I suppose now I need to get my consistency up to that level. Specefically, being able to continue to hit balls with reasonable depth and consistency when a ball lands deep or on the lines.

Any drills etc. I can do to get better at hitting tough balls? Or are time and match experience the only things that can get that.

Yes, many ways to drill. A good one is to have someone feeding tough balls and you go get them with the intention of never missing. Develop hitting replies to these balls that you know you can make,
IE.. when you are taken out wide and deep by a ball near the sideline, you return a high heavy TS shot back cross ct. The TS gives you some margin for error and the height of the ball gives you time to recover for the next shot.
 

GuyClinch

Legend
OK, the grade school vs grad school analogy can only be applied to a certain extent, much like the Circle becoming obsolete, inappicable at certain level. Let's not get carry away with it I imagine at ATP level, the Directionals become a little crude themselves. It seems like to me that the winners at ATP are those who break the rules, take risks the most and somehow still manage to get another shot in. They're the successul models.

I disagree - and I think most good players would disagree as well. The pros use the directionals quite alot. Once you learn them you will see Wardlaw's pattern popping up all the time. Its his directionals that help explain why so much at the pro level guys seem to hit the ball right back towards the other guy..

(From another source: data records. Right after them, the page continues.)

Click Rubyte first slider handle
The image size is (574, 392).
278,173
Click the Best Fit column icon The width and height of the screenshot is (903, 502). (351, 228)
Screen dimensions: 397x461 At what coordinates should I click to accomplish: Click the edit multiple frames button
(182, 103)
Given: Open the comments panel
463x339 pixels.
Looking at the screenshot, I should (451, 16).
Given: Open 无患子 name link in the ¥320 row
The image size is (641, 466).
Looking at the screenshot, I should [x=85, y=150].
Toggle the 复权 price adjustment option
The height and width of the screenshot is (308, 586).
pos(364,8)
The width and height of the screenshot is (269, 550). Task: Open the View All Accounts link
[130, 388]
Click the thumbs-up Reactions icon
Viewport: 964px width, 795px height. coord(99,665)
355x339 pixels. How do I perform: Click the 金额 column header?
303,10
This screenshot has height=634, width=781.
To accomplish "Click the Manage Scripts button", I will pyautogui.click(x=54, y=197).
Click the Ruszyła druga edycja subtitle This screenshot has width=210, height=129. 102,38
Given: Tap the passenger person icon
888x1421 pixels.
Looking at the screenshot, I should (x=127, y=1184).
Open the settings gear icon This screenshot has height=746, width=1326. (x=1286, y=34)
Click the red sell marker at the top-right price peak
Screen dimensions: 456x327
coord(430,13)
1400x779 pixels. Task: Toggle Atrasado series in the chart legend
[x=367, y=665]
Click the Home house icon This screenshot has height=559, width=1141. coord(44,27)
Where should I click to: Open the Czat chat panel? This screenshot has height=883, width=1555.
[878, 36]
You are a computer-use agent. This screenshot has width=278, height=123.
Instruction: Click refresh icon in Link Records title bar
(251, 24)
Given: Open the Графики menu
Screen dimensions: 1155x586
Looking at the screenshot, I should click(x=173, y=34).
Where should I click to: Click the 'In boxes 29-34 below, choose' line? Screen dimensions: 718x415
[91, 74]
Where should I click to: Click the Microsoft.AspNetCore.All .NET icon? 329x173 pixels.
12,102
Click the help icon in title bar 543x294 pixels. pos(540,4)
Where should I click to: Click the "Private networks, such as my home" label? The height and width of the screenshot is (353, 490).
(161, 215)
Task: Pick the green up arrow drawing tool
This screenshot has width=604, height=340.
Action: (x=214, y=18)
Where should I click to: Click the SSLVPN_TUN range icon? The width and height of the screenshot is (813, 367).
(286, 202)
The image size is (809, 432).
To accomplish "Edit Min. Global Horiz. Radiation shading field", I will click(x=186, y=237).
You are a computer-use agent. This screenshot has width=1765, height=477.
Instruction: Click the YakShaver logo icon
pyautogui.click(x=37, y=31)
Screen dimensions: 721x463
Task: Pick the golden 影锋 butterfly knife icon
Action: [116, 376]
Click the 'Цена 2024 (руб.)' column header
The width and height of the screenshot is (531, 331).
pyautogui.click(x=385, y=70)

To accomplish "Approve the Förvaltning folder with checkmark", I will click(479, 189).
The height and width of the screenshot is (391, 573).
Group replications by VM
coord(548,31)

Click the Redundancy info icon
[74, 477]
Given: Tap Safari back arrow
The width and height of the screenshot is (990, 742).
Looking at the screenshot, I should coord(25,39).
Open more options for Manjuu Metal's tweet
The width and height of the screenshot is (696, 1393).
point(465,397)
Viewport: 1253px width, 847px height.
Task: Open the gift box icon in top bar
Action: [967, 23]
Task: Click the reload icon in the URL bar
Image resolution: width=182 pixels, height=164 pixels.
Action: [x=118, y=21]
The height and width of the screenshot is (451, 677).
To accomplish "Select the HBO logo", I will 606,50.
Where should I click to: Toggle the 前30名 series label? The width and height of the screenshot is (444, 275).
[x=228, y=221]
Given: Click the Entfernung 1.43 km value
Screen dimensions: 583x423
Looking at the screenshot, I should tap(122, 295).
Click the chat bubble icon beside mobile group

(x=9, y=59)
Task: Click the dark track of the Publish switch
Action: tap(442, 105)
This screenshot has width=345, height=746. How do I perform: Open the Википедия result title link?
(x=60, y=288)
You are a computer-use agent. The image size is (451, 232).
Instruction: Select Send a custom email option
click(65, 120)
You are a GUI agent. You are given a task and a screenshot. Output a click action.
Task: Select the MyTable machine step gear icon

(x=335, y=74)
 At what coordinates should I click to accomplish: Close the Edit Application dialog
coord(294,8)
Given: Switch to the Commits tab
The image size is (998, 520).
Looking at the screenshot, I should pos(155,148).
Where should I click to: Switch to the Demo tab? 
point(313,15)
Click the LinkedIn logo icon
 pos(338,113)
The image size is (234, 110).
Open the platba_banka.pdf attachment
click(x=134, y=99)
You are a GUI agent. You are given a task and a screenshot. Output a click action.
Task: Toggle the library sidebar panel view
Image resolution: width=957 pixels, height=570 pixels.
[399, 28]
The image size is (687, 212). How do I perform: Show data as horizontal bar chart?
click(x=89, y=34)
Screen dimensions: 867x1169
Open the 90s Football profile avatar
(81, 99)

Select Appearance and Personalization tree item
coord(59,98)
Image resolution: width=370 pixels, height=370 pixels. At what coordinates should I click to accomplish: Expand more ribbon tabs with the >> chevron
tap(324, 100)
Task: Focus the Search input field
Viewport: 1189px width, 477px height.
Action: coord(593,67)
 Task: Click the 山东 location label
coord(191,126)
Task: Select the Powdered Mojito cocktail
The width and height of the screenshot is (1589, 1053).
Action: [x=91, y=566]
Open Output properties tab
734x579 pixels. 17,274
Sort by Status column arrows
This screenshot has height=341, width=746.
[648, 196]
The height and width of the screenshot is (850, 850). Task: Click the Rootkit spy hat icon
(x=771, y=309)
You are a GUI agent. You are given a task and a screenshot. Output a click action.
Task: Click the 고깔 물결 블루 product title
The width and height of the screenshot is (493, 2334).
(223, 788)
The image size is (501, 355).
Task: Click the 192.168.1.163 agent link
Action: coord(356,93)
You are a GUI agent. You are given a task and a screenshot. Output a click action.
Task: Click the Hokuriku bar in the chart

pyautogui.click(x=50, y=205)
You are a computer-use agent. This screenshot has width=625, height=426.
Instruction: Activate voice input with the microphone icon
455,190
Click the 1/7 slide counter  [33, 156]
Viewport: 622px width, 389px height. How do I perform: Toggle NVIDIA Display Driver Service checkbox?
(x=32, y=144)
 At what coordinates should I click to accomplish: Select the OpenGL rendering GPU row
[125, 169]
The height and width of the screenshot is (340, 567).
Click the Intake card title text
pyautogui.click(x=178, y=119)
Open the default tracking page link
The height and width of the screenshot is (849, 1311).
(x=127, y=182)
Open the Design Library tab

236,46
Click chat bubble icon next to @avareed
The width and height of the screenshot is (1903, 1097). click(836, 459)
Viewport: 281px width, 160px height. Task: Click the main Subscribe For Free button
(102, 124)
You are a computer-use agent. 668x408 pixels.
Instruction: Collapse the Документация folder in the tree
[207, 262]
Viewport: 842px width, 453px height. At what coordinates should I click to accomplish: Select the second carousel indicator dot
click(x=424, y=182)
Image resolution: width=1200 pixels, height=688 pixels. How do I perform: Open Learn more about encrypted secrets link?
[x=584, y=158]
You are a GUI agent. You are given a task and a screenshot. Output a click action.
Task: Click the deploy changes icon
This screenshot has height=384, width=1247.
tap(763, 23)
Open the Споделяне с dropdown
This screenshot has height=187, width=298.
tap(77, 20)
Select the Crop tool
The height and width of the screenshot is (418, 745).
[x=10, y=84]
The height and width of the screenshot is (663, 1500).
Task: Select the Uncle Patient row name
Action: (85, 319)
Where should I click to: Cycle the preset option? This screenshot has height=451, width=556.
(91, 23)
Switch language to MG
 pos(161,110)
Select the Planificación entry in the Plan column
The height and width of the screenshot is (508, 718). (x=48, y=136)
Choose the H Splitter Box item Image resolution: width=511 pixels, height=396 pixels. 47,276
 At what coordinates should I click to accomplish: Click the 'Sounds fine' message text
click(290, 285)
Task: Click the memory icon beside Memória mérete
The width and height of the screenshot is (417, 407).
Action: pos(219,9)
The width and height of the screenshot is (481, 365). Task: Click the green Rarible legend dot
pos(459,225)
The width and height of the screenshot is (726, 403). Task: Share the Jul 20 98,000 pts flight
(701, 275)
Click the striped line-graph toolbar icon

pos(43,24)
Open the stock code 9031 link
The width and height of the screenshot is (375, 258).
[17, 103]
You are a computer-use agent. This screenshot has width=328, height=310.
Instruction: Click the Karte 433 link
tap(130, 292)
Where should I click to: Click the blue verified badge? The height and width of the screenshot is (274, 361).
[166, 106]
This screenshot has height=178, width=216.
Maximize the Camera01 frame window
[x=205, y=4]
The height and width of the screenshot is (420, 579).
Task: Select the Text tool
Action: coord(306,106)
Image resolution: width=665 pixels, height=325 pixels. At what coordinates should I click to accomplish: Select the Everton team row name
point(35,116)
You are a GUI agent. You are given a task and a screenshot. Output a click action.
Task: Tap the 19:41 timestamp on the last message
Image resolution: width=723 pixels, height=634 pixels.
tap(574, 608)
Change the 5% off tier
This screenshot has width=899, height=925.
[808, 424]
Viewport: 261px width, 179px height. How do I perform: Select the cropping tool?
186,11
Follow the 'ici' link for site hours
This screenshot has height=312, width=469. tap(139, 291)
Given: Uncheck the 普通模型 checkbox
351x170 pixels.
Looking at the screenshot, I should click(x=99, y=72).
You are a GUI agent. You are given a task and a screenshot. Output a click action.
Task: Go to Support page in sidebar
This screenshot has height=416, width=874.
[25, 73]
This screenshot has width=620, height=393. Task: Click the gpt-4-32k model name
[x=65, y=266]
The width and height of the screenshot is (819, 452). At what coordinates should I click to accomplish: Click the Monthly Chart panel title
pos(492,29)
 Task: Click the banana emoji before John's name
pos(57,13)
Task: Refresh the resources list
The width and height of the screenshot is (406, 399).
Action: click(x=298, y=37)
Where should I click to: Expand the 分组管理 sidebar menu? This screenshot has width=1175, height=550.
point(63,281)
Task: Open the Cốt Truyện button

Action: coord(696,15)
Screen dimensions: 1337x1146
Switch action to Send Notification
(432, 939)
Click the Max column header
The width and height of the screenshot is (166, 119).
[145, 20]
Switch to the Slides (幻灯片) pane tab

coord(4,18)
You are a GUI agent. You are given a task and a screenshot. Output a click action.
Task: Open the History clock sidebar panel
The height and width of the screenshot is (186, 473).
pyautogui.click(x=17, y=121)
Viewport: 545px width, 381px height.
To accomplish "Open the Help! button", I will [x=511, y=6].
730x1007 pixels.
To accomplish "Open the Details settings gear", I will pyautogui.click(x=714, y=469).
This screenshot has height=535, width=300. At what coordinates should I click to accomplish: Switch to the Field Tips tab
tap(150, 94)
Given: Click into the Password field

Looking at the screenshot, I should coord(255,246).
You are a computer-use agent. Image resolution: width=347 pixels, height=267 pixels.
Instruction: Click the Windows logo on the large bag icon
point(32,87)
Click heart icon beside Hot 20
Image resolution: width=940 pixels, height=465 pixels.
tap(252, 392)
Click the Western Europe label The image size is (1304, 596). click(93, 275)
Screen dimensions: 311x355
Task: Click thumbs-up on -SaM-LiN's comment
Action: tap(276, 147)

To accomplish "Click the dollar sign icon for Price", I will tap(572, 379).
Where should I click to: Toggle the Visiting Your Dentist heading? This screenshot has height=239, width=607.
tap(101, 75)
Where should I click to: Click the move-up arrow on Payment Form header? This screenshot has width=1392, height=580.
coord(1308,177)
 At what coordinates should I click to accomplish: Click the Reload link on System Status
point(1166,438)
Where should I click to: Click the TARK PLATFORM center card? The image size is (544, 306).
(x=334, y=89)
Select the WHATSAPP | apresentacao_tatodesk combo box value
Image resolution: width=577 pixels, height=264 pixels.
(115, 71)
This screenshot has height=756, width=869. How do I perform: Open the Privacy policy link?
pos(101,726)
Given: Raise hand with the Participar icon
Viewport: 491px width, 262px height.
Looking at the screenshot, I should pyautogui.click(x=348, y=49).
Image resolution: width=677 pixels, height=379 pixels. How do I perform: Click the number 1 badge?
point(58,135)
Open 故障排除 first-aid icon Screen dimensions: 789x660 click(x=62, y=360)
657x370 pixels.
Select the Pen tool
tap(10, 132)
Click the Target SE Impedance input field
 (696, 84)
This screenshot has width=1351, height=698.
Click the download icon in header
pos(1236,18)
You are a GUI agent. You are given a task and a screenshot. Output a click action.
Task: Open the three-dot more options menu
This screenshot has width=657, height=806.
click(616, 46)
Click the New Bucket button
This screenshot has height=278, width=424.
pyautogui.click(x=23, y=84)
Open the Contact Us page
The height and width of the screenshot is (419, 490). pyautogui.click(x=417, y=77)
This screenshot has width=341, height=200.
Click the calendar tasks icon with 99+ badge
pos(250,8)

What they actually do is try to goad each other into breaking the directionals. Thus they actually sit on the COD that you think 'wins' and instead they turn that DTL shot into a cross court winner. This can happen to amateur players as well. If you foolishly try to change direction of a nice deep forehand ball and hit DTL your actually giving your opponent a nice opening to rip a winner.

I personally never think about any 'circle' beyond the directionals - I also like to think of shot combinations. It might be just an ego boost but I am always trying to "pull off" combinations like slice serve out wide --> angled forehand short return -->DTL winner. There are lots of other ones of course. You have to build combos based on your game style.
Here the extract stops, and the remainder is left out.